There’s no doubt that one of the key drivers of the incredibly bullish 2021 property market was interest rates sitting at record low levels.
As soon as the RBA slashed the official cash rate to 0.1 per cent in 2020, and started to roll out a range of stimulus programs, property markets responded accordingly and took off.
With the RBA raising rates in 2022, it could change the way property investors look at managing their mortgages.
Here are three trends to watch out for in the mortgage market this year.
When interest rates bottomed out towards the end of 2020, there were a host of sub-2 per cent fixed-rate loans on offer from a host of different lenders.
Savvy home buyers sensing the only way was up, locked in fixed-rate loans for up to four years at a very competitive interest rate.
Now that the RBA has increased the cash, we have already started to see fixed-rate loans shoot up across all the major banks and second and third-tier lenders.
Now fixed-rate loans on similar terms are more than double what they had previously been, leaving borrowers in a tricky situation.
Currently, many experts believe there is still room to lock in some or all of your home loan at a fixed rate and still come out ahead. Variable rates are very low, however, if the RBA continues to hike, they tend to do so with consecutive rises for a period of time. This could quickly change the equation.
While fixed rate loans still are appealing at current levels for those in search of security, with all the hikes we’ve seen in the past few months, demand for fixed rate loans will likely taper off if they continue much further.
Locking in Equity Gains
With property markets rising more than 20 percent across the country and with many locations like Sydney and Brisbane seeing gains in excess of 30 per cent in many areas, homeowners and investors are sitting on some very healthy gains.
With many economists and leading banks tipping the market to cool this year and into 2023, this is likely a good time to make the most of those gains through refinancing.
While you might not need the funds now, by refinancing or finding creative ways to tap into your equity, you might be able to draw out more with property values being so high.
It’s normally a good idea to keep an eye on comparable sales data for your properties and if you see strong sales in your area, consider talking to a mortgage broker trying to tap into your equity.

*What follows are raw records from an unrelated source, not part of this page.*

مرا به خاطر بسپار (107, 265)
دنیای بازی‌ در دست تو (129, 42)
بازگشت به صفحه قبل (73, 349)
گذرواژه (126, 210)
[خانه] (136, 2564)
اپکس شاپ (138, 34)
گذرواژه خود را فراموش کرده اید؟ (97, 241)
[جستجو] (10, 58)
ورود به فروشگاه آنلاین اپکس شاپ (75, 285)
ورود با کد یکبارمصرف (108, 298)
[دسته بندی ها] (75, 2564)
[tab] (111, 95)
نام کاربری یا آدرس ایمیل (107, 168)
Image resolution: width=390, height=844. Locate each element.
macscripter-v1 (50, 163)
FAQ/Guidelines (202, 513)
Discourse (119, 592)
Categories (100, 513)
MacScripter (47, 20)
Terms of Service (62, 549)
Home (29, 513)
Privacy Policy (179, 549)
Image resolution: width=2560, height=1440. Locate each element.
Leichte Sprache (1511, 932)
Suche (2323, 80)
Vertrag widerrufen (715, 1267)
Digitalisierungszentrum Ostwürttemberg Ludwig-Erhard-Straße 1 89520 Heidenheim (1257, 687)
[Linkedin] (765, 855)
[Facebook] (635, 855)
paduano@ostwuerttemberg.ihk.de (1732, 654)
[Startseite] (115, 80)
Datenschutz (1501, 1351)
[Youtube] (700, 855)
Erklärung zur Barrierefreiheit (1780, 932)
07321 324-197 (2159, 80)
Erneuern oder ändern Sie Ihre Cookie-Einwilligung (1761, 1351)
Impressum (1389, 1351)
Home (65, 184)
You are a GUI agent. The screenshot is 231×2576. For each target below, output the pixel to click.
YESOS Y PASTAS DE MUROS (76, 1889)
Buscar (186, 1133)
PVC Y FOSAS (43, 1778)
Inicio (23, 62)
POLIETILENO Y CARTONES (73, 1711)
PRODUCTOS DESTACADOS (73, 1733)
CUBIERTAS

Even if you don’t need it now, it’s possible to leave it sitting in an offset account to facilitate a purchase down the track.
We’ve already seen APRA come out and increase the serviceability buffer from 2.5-3 per cent and with some property markets starting to cool, it’s likely that lenders will look to manage risk more than when we’ve seen in the past few years.
According to APRA, the percentage of new mortgages taken out at a debt-to-income ratio above 6 times recently hit a record high 24.4 per cent, up from less than 15 per cent in early 2019.
When this number gets a little high, it’s likely that APRA will start to put lenders on notice in a bid to manage any risk to the overall market.
That could mean it gets a little harder to keep expanding your property portfolio if you’re starting to get stretched.
While APRA has stopped short of implementing any measures that would directly impact lenders, this will be a trend to pay attention to as the year plays out.